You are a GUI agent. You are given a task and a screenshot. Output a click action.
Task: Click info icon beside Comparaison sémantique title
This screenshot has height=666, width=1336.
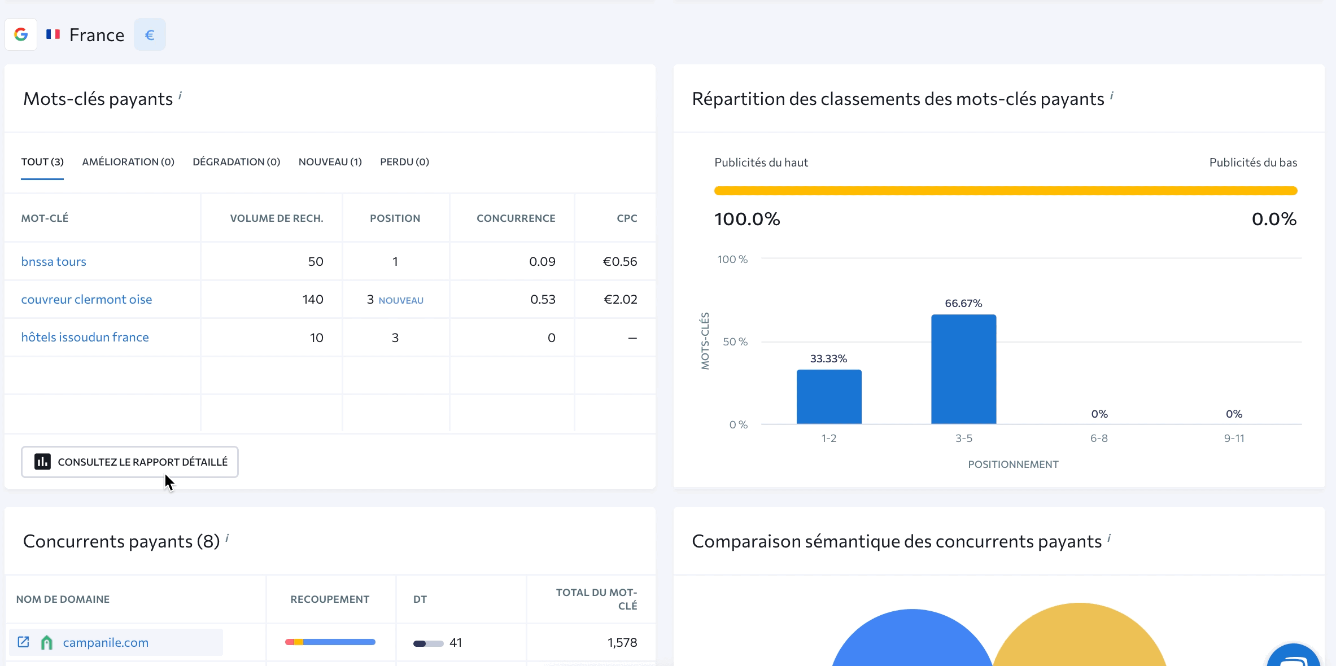point(1109,538)
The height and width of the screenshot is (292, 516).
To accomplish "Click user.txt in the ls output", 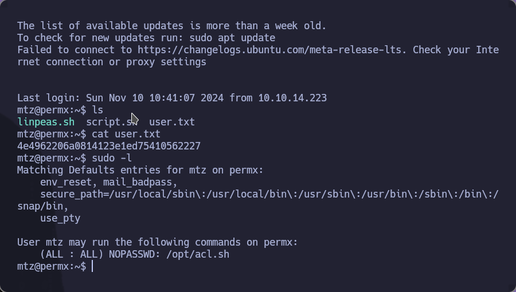I will (x=172, y=122).
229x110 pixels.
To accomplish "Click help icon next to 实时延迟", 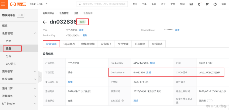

────────────────────

[Goal]
List every line of the listing above that contains the word "screenshot", copying each one in full. Case counts.

[Exercise result]
You are a GUI agent. You are given a task and a screenshot. Output a click action.
This screenshot has height=666, width=1336.
The height and width of the screenshot is (292, 516).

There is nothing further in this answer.